**DATA PROVIDED:**
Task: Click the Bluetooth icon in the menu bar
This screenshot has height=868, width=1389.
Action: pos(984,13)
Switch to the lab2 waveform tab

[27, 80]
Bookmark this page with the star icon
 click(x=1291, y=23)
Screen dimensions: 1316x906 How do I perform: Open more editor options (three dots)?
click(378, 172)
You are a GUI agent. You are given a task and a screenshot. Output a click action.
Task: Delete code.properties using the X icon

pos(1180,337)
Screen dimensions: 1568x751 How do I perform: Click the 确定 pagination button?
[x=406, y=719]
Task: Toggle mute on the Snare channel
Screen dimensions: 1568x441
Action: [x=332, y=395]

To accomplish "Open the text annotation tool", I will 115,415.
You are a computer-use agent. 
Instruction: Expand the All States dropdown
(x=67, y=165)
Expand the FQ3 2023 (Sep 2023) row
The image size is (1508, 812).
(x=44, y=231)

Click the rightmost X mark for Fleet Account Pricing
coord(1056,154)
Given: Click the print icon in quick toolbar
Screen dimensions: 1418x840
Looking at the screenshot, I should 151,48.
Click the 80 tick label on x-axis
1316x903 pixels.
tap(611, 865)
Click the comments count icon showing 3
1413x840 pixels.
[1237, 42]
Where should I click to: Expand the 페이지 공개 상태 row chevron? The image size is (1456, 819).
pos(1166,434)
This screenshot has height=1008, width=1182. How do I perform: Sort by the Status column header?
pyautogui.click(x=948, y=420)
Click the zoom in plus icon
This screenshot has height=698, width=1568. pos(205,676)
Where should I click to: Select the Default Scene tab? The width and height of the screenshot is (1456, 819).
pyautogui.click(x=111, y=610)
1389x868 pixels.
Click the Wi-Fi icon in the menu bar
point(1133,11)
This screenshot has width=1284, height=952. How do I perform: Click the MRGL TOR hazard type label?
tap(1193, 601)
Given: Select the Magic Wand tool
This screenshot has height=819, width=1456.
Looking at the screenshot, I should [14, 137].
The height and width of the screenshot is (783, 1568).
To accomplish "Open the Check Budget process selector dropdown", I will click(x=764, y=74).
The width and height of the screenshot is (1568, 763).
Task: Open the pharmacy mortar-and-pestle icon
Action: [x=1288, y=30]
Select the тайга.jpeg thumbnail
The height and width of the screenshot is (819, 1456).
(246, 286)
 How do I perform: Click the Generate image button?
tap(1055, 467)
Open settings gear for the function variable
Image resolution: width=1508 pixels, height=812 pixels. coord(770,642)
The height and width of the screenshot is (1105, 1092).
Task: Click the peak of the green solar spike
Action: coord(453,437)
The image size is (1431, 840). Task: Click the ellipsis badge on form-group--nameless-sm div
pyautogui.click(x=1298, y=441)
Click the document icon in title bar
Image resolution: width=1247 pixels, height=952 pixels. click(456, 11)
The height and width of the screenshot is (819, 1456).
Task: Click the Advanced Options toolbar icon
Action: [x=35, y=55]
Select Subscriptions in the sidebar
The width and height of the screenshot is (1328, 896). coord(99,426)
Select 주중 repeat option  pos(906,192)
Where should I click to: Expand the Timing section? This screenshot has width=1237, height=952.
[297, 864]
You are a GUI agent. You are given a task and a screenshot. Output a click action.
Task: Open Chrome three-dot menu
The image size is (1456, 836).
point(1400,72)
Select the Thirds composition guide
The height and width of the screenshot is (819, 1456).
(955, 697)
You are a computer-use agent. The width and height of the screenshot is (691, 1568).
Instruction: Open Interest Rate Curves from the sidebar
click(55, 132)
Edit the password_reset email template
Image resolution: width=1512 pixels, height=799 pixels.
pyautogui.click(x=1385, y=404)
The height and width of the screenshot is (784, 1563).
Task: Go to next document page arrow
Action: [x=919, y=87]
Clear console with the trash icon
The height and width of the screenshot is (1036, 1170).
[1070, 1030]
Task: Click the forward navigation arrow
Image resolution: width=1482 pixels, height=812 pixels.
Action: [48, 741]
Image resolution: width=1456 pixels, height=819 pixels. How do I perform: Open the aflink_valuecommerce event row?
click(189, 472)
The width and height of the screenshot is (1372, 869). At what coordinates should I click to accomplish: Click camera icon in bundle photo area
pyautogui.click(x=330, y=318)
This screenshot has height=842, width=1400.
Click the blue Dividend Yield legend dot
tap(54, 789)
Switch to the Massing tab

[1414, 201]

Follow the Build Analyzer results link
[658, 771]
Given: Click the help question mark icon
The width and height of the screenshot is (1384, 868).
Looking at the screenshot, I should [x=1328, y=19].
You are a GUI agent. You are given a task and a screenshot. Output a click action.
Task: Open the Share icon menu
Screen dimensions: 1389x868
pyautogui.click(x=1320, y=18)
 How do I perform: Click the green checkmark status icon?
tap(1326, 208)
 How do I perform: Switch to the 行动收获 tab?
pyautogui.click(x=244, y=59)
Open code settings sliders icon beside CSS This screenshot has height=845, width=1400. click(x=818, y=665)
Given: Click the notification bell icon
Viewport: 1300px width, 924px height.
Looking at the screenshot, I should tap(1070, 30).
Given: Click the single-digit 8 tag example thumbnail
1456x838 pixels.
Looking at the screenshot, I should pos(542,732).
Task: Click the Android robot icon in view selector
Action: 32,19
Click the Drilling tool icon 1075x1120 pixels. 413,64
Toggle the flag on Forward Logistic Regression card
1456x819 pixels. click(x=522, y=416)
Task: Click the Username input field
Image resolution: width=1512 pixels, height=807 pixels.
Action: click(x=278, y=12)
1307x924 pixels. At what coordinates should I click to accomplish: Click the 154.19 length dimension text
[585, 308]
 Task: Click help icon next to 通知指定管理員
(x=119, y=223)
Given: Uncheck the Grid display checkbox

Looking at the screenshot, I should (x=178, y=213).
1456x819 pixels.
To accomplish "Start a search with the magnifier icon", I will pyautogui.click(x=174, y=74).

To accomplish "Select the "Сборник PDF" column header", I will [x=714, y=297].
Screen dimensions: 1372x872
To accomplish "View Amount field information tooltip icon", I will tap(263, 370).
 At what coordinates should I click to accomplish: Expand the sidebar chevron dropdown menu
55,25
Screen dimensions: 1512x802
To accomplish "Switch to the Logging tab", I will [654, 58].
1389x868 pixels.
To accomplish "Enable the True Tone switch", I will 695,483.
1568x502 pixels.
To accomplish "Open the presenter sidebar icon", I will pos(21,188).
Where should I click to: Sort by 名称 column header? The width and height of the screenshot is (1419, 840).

**PROBLEM REQUIREMENTS:** Output every line of the listing word for word.

**RESPONSE:**
Task: Click the Bluetooth icon in the menu bar
This screenshot has height=868, width=1389.
Action: pos(984,13)
Switch to the lab2 waveform tab

[27, 80]
Bookmark this page with the star icon
 click(x=1291, y=23)
Screen dimensions: 1316x906 How do I perform: Open more editor options (three dots)?
click(378, 172)
You are a GUI agent. You are given a task and a screenshot. Output a click action.
Task: Delete code.properties using the X icon

pos(1180,337)
Screen dimensions: 1568x751 How do I perform: Click the 确定 pagination button?
[x=406, y=719]
Task: Toggle mute on the Snare channel
Screen dimensions: 1568x441
Action: [x=332, y=395]

To accomplish "Open the text annotation tool", I will 115,415.
You are a computer-use agent. 
Instruction: Expand the All States dropdown
(x=67, y=165)
Expand the FQ3 2023 (Sep 2023) row
The image size is (1508, 812).
(x=44, y=231)

Click the rightmost X mark for Fleet Account Pricing
coord(1056,154)
Given: Click the print icon in quick toolbar
Screen dimensions: 1418x840
Looking at the screenshot, I should 151,48.
Click the 80 tick label on x-axis
1316x903 pixels.
tap(611, 865)
Click the comments count icon showing 3
1413x840 pixels.
[1237, 42]
Where should I click to: Expand the 페이지 공개 상태 row chevron? The image size is (1456, 819).
pos(1166,434)
This screenshot has height=1008, width=1182. How do I perform: Sort by the Status column header?
pyautogui.click(x=948, y=420)
Click the zoom in plus icon
This screenshot has height=698, width=1568. pos(205,676)
Where should I click to: Select the Default Scene tab? The width and height of the screenshot is (1456, 819).
pyautogui.click(x=111, y=610)
1389x868 pixels.
Click the Wi-Fi icon in the menu bar
point(1133,11)
This screenshot has width=1284, height=952. How do I perform: Click the MRGL TOR hazard type label?
tap(1193, 601)
Given: Select the Magic Wand tool
This screenshot has height=819, width=1456.
Looking at the screenshot, I should [14, 137].
The height and width of the screenshot is (783, 1568).
To accomplish "Open the Check Budget process selector dropdown", I will click(x=764, y=74).
The width and height of the screenshot is (1568, 763).
Task: Open the pharmacy mortar-and-pestle icon
Action: [x=1288, y=30]
Select the тайга.jpeg thumbnail
The height and width of the screenshot is (819, 1456).
(246, 286)
 How do I perform: Click the Generate image button?
tap(1055, 467)
Open settings gear for the function variable
Image resolution: width=1508 pixels, height=812 pixels. coord(770,642)
The height and width of the screenshot is (1105, 1092).
Task: Click the peak of the green solar spike
Action: coord(453,437)
The image size is (1431, 840). Task: Click the ellipsis badge on form-group--nameless-sm div
pyautogui.click(x=1298, y=441)
Click the document icon in title bar
Image resolution: width=1247 pixels, height=952 pixels. click(456, 11)
The height and width of the screenshot is (819, 1456).
Task: Click the Advanced Options toolbar icon
Action: [x=35, y=55]
Select Subscriptions in the sidebar
The width and height of the screenshot is (1328, 896). coord(99,426)
Select 주중 repeat option  pos(906,192)
Where should I click to: Expand the Timing section? This screenshot has width=1237, height=952.
[297, 864]
You are a GUI agent. You are given a task and a screenshot. Output a click action.
Task: Open Chrome three-dot menu
The image size is (1456, 836).
point(1400,72)
Select the Thirds composition guide
The height and width of the screenshot is (819, 1456).
(955, 697)
You are a computer-use agent. The width and height of the screenshot is (691, 1568).
Instruction: Open Interest Rate Curves from the sidebar
click(55, 132)
Edit the password_reset email template
Image resolution: width=1512 pixels, height=799 pixels.
pyautogui.click(x=1385, y=404)
The height and width of the screenshot is (784, 1563).
Task: Go to next document page arrow
Action: [x=919, y=87]
Clear console with the trash icon
The height and width of the screenshot is (1036, 1170).
[1070, 1030]
Task: Click the forward navigation arrow
Image resolution: width=1482 pixels, height=812 pixels.
Action: [48, 741]
Image resolution: width=1456 pixels, height=819 pixels. How do I perform: Open the aflink_valuecommerce event row?
click(189, 472)
The width and height of the screenshot is (1372, 869). At what coordinates should I click to accomplish: Click camera icon in bundle photo area
pyautogui.click(x=330, y=318)
This screenshot has height=842, width=1400.
Click the blue Dividend Yield legend dot
tap(54, 789)
Switch to the Massing tab

[1414, 201]

Follow the Build Analyzer results link
[658, 771]
Given: Click the help question mark icon
The width and height of the screenshot is (1384, 868).
Looking at the screenshot, I should [x=1328, y=19].
You are a GUI agent. You are given a task and a screenshot. Output a click action.
Task: Open the Share icon menu
Screen dimensions: 1389x868
pyautogui.click(x=1320, y=18)
 How do I perform: Click the green checkmark status icon?
tap(1326, 208)
 How do I perform: Switch to the 行动收获 tab?
pyautogui.click(x=244, y=59)
Open code settings sliders icon beside CSS This screenshot has height=845, width=1400. click(x=818, y=665)
Given: Click the notification bell icon
Viewport: 1300px width, 924px height.
Looking at the screenshot, I should tap(1070, 30).
Given: Click the single-digit 8 tag example thumbnail
1456x838 pixels.
Looking at the screenshot, I should pos(542,732).
Task: Click the Android robot icon in view selector
Action: 32,19
Click the Drilling tool icon 1075x1120 pixels. 413,64
Toggle the flag on Forward Logistic Regression card
1456x819 pixels. click(x=522, y=416)
Task: Click the Username input field
Image resolution: width=1512 pixels, height=807 pixels.
Action: click(x=278, y=12)
1307x924 pixels. At what coordinates should I click to accomplish: Click the 154.19 length dimension text
[585, 308]
 Task: Click help icon next to 通知指定管理員
(x=119, y=223)
Given: Uncheck the Grid display checkbox

Looking at the screenshot, I should (x=178, y=213).
1456x819 pixels.
To accomplish "Start a search with the magnifier icon", I will pyautogui.click(x=174, y=74).

To accomplish "Select the "Сборник PDF" column header", I will [x=714, y=297].
Screen dimensions: 1372x872
To accomplish "View Amount field information tooltip icon", I will tap(263, 370).
 At what coordinates should I click to accomplish: Expand the sidebar chevron dropdown menu
55,25
Screen dimensions: 1512x802
To accomplish "Switch to the Logging tab", I will [654, 58].
1389x868 pixels.
To accomplish "Enable the True Tone switch", I will 695,483.
1568x502 pixels.
To accomplish "Open the presenter sidebar icon", I will pos(21,188).
Where should I click to: Sort by 名称 column header? The width and height of the screenshot is (1419, 840).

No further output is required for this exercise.